Retyping the data exactly is the task. Include every line.

*** DATA FOR REVIEW ***

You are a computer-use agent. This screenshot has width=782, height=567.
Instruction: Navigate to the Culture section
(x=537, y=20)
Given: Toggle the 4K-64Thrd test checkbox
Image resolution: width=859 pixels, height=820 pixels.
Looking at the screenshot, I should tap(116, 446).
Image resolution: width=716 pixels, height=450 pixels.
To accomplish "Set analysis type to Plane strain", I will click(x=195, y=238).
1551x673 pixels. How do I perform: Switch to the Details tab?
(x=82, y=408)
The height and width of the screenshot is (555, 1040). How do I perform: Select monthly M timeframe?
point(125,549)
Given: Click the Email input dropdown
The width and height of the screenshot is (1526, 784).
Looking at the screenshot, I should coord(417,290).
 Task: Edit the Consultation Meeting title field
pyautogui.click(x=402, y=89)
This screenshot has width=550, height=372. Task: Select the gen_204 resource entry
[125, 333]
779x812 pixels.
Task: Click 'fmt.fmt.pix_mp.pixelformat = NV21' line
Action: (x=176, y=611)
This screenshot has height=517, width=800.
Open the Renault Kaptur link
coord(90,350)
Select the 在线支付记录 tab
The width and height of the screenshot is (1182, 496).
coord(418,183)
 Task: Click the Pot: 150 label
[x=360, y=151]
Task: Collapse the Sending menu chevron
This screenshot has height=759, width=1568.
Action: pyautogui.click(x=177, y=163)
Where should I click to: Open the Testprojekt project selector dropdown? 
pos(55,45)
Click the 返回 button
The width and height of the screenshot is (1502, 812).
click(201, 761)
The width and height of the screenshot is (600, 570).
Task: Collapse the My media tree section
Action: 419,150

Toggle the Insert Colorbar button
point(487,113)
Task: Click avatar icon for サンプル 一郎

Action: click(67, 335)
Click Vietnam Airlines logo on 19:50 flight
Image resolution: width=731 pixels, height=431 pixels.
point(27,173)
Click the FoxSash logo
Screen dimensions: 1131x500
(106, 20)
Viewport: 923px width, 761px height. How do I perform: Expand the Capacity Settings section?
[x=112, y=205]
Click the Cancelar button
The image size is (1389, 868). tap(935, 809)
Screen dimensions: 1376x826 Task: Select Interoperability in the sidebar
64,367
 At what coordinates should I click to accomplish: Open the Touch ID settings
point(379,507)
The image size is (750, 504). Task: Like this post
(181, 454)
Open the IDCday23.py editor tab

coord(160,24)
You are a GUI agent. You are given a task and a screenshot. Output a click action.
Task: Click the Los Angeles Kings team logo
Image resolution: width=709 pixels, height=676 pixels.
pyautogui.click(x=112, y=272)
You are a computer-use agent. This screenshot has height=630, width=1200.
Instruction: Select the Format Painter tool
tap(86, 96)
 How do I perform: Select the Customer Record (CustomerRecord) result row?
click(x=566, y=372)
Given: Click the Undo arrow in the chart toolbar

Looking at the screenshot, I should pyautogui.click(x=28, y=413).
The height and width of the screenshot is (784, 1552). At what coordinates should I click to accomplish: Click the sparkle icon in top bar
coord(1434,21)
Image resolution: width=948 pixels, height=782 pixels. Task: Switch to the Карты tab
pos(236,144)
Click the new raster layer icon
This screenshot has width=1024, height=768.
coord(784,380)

*** End of DATA FOR REVIEW ***

*SOLUTION TO THE EXERCISE*
You are a computer-use agent. This screenshot has width=782, height=567.
Instruction: Navigate to the Culture section
(x=537, y=20)
Given: Toggle the 4K-64Thrd test checkbox
Image resolution: width=859 pixels, height=820 pixels.
Looking at the screenshot, I should tap(116, 446).
Image resolution: width=716 pixels, height=450 pixels.
To accomplish "Set analysis type to Plane strain", I will click(x=195, y=238).
1551x673 pixels. How do I perform: Switch to the Details tab?
(x=82, y=408)
The height and width of the screenshot is (555, 1040). How do I perform: Select monthly M timeframe?
point(125,549)
Given: Click the Email input dropdown
The width and height of the screenshot is (1526, 784).
Looking at the screenshot, I should coord(417,290).
 Task: Edit the Consultation Meeting title field
pyautogui.click(x=402, y=89)
This screenshot has width=550, height=372. Task: Select the gen_204 resource entry
[125, 333]
779x812 pixels.
Task: Click 'fmt.fmt.pix_mp.pixelformat = NV21' line
Action: (x=176, y=611)
This screenshot has height=517, width=800.
Open the Renault Kaptur link
coord(90,350)
Select the 在线支付记录 tab
The width and height of the screenshot is (1182, 496).
coord(418,183)
 Task: Click the Pot: 150 label
[x=360, y=151]
Task: Collapse the Sending menu chevron
This screenshot has height=759, width=1568.
Action: pyautogui.click(x=177, y=163)
Where should I click to: Open the Testprojekt project selector dropdown? 
pos(55,45)
Click the 返回 button
The width and height of the screenshot is (1502, 812).
click(201, 761)
The width and height of the screenshot is (600, 570).
Task: Collapse the My media tree section
Action: 419,150

Toggle the Insert Colorbar button
point(487,113)
Task: Click avatar icon for サンプル 一郎

Action: click(67, 335)
Click Vietnam Airlines logo on 19:50 flight
Image resolution: width=731 pixels, height=431 pixels.
point(27,173)
Click the FoxSash logo
Screen dimensions: 1131x500
(106, 20)
Viewport: 923px width, 761px height. How do I perform: Expand the Capacity Settings section?
[x=112, y=205]
Click the Cancelar button
The image size is (1389, 868). tap(935, 809)
Screen dimensions: 1376x826 Task: Select Interoperability in the sidebar
64,367
 At what coordinates should I click to accomplish: Open the Touch ID settings
point(379,507)
The image size is (750, 504). Task: Like this post
(181, 454)
Open the IDCday23.py editor tab

coord(160,24)
You are a GUI agent. You are given a task and a screenshot. Output a click action.
Task: Click the Los Angeles Kings team logo
Image resolution: width=709 pixels, height=676 pixels.
pyautogui.click(x=112, y=272)
You are a computer-use agent. This screenshot has height=630, width=1200.
Instruction: Select the Format Painter tool
tap(86, 96)
 How do I perform: Select the Customer Record (CustomerRecord) result row?
click(x=566, y=372)
Given: Click the Undo arrow in the chart toolbar

Looking at the screenshot, I should pyautogui.click(x=28, y=413).
The height and width of the screenshot is (784, 1552). At what coordinates should I click to accomplish: Click the sparkle icon in top bar
coord(1434,21)
Image resolution: width=948 pixels, height=782 pixels. Task: Switch to the Карты tab
pos(236,144)
Click the new raster layer icon
This screenshot has width=1024, height=768.
coord(784,380)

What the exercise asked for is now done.